Marco Visentin/ settembre 12, 2017/ Accade da noi, Proposte Culturali dal territorio

di Bianca Bernante, Margherita Castellaro, Agnese Fontolan, Victoria Tesser e Marco Visentin, III C Classico

Paolini Villani & C. – La “compagnia veneziana delle Indie”

Paolini Villani, la Compagnia veneziana delle Indie. 100 anni di lavorazione delle droghe, delle spezie e dei coloniali tra Venezia, Mestre e Porto Marghera” è il titolo dell’esposizione inaugurata il 5 maggio al Centro Culturale Candiani (nell’area espositiva del terzo piano) e che, all’interno delle celebrazioni del centenario di Porto Marghera, ripercorre la storia di una delle più importanti realtà produttive della città. La mostra è un’affascinante storia per immagini che ripercorre il cammino originale di una azienda veneta che ha lasciato traccia significativa ancora viva con le sue antiche ricette, le sue specialità e i suoi prodotti, con le latte diventate oggi veri e propri pezzi da collezione e le pubblicità che hanno fatto storia.

Cent’anni fa, il 23 luglio 1917, nascevano il porto e la nuova zona industriale di Porto Marghera – tema portante anche del Festival della Politica 2017. I curatori della mostra hanno colto l’occasione per organizzare un’esposizione riguardante una delle ditte-simbolo dell’area industriale nel secolo scorso: la Paolini Villani & C. – produttrice di droghe, spezie ed insetticidi, e per mezzo secolo concessionaria in esclusiva del thè Lipton in Italia.

Grazie a vari archivi fotografici e a testimonianze d’epoca, è stato possibile ricostruire la storia dell’azienda; tra i materiali presentati figurano documenti economici, pubblicità, ricettari e brevetti. In una delle sale della mostra si trova una scrivania dell’epoca che, insieme a tutti gli altri pezzi originali dello stabilimento, suscita nel visitatore l’impressione di trovarsi all’interno di quest’ultimo.

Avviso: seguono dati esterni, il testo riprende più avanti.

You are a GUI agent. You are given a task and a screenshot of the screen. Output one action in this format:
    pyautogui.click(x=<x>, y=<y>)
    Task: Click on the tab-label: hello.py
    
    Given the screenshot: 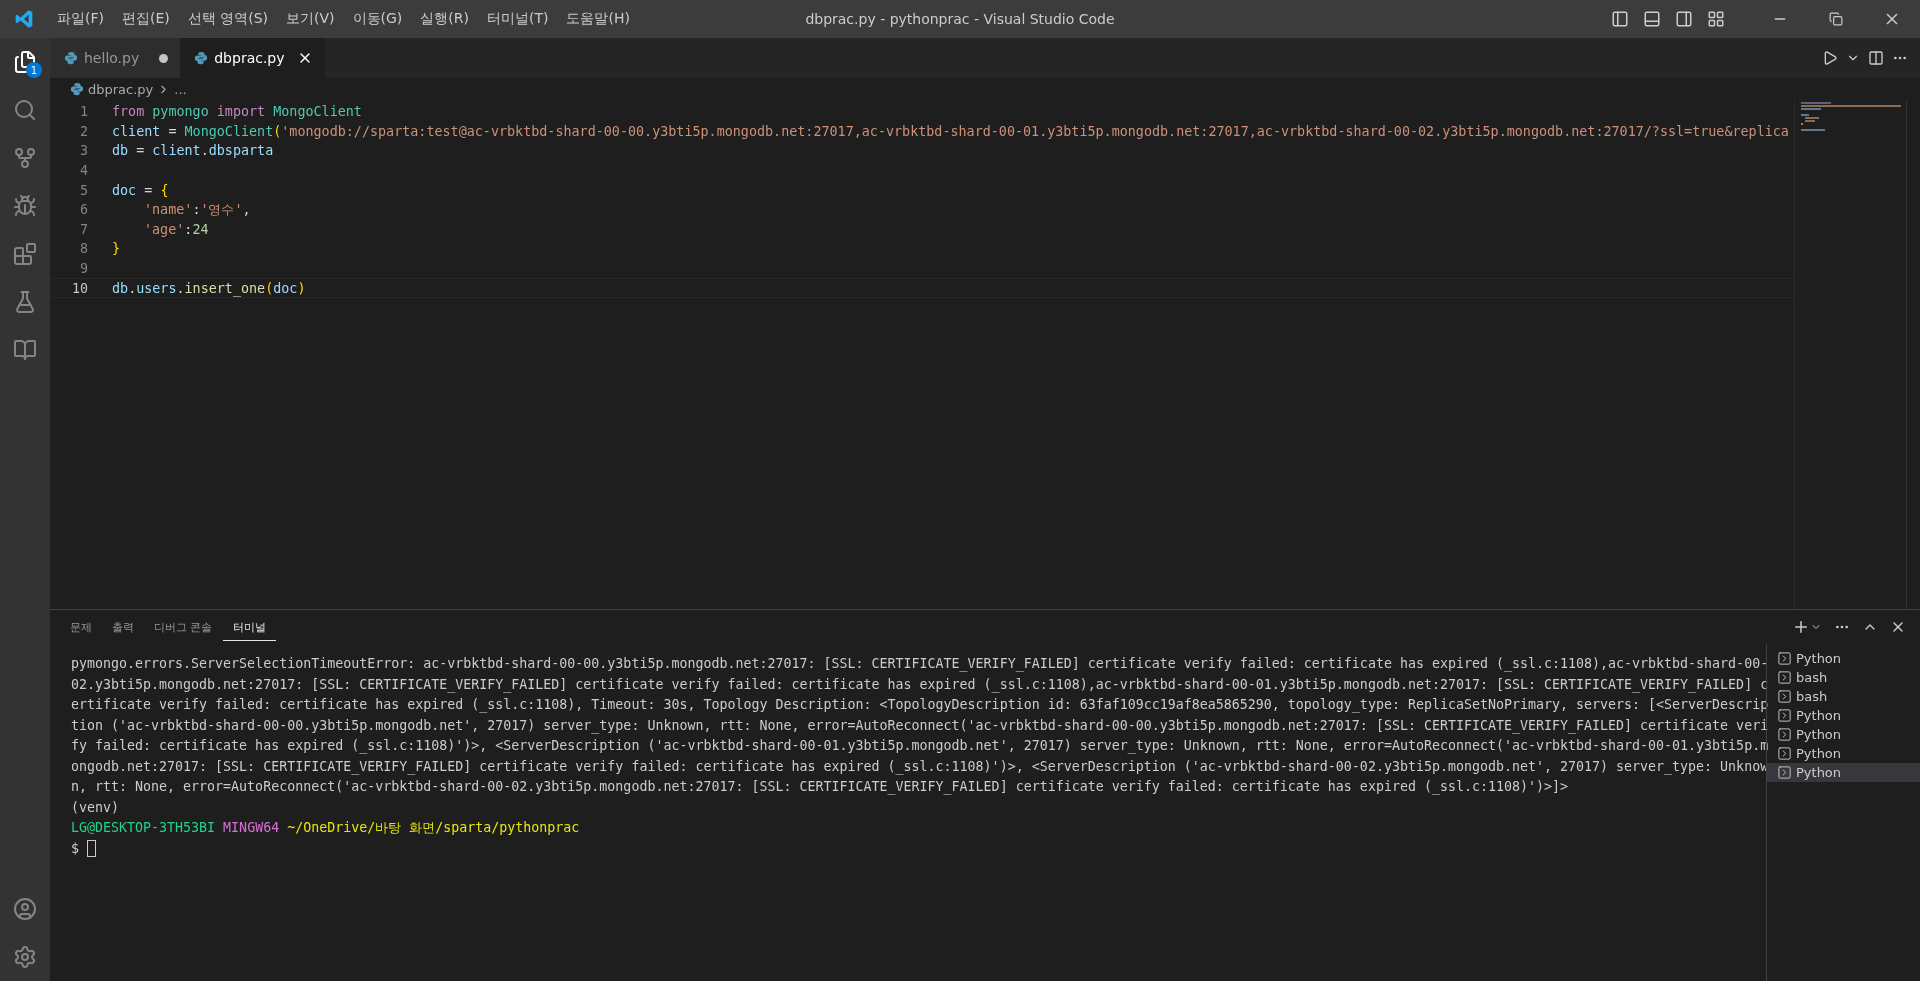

Subito entrando, si possono notare contenitori di latta originali litografati che, a partire dal secondo decennio del Novecento, vanno a sostituire gli allora anonimi barattoli in latta con una semplice etichetta incollata. Inizialmente le illustrazioni presero spunto dal nuovo stabilimento di Mestre contornato da abeti, mentre, alla fine degli anni 20’, l’esotismo ed echi coloniali sostituirono l’immagine ormai superata della fabbrica mestrina. A conferma della grande importanza che la Paolini Villani & Co. raggiunse, sono esposte medaglie per i prodotti e i servizi innovativi presentati, tra cui un primo premio conquistato dalla Lipton Ltd all’Expo di Parigi 1900 e uno del “Premiato Laboratorio Zampironi”.

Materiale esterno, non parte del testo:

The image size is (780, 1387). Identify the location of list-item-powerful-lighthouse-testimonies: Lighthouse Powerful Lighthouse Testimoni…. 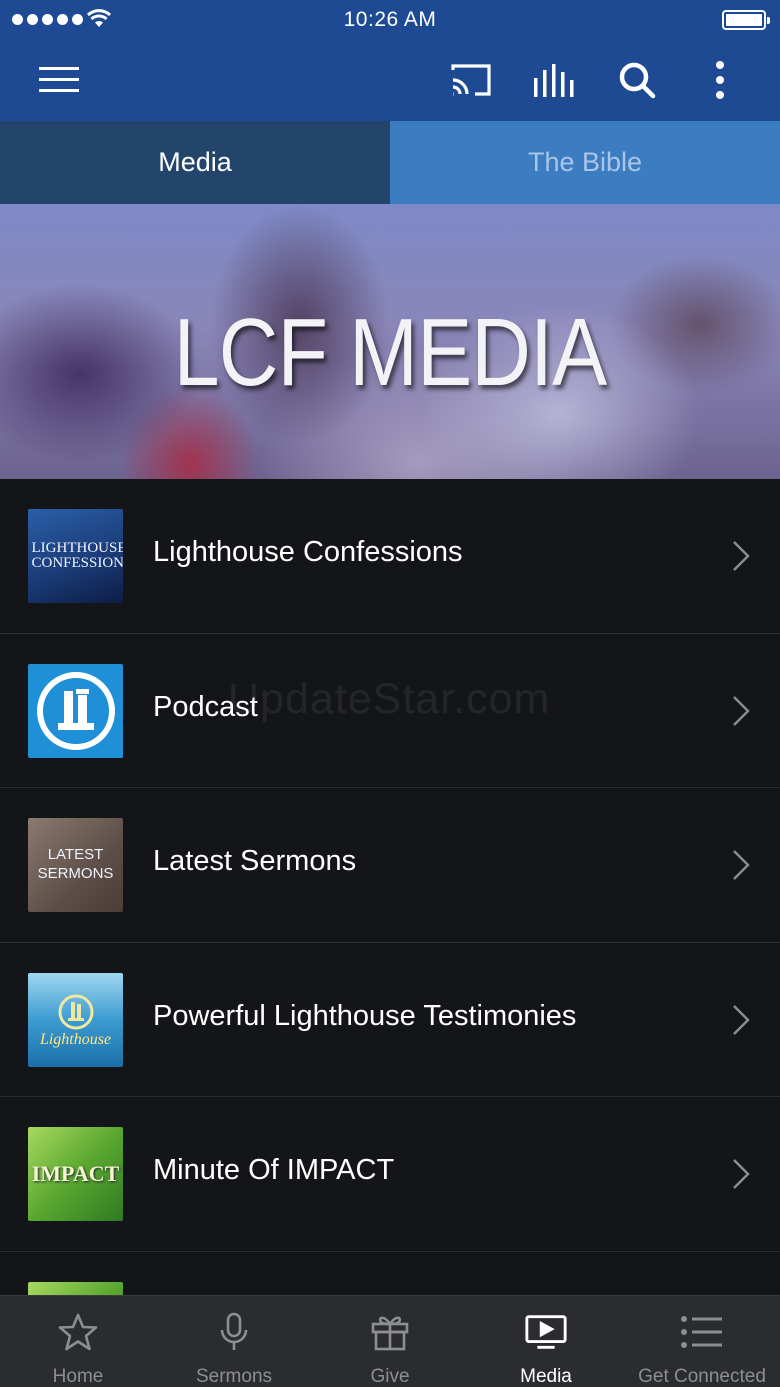
(390, 1020).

In uno dei rari casi in cui la storia di un’azienda si sovrappone fortemente alla sua immagine e a quella dei suoi prodotti, nel corso di più di un secolo, si ha l’opportunità di raccontarne la storia analizzandone le tipologie di comunicazione. L’approccio al metodo investigativo per contenuti di comunicazione spesso costringe a sondare non solo gli archivi, ma anche a cercare tracce seminate dall’azienda nel corso dei molti decenni in un mercato vastissimo, per recuperarle restituendo così il gusto estetico, la filosofia, e la vita commerciale di chi l’ha concepita e voluta. Queste tracce sono diventate la storia per immagini di una delle più note aziende italiane del Novecento.

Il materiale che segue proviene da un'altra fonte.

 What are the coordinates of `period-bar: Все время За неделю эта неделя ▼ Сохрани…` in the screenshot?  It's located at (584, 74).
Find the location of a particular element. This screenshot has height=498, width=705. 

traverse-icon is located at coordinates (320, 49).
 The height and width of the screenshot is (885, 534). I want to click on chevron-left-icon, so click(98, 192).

Accade sempre più di frequente che aziende italiane scompaiano e lascino alle multinazionali il compito di portare in un mercato globale marchi di fabbriche di successo. È il caso della Paolini Villani, ma anche di numerose altre imprese che sono state vittima del mercato globalizzato o dello shopping transalpino; e quantunque sia un naturale processo di evoluzione, è giusto preservare la memoria di aziende che hanno fatto il passato e da cui possiamo trovare l’ispirazione per creare, con nuove e fresche energie, un nuovo tessuto produttivo.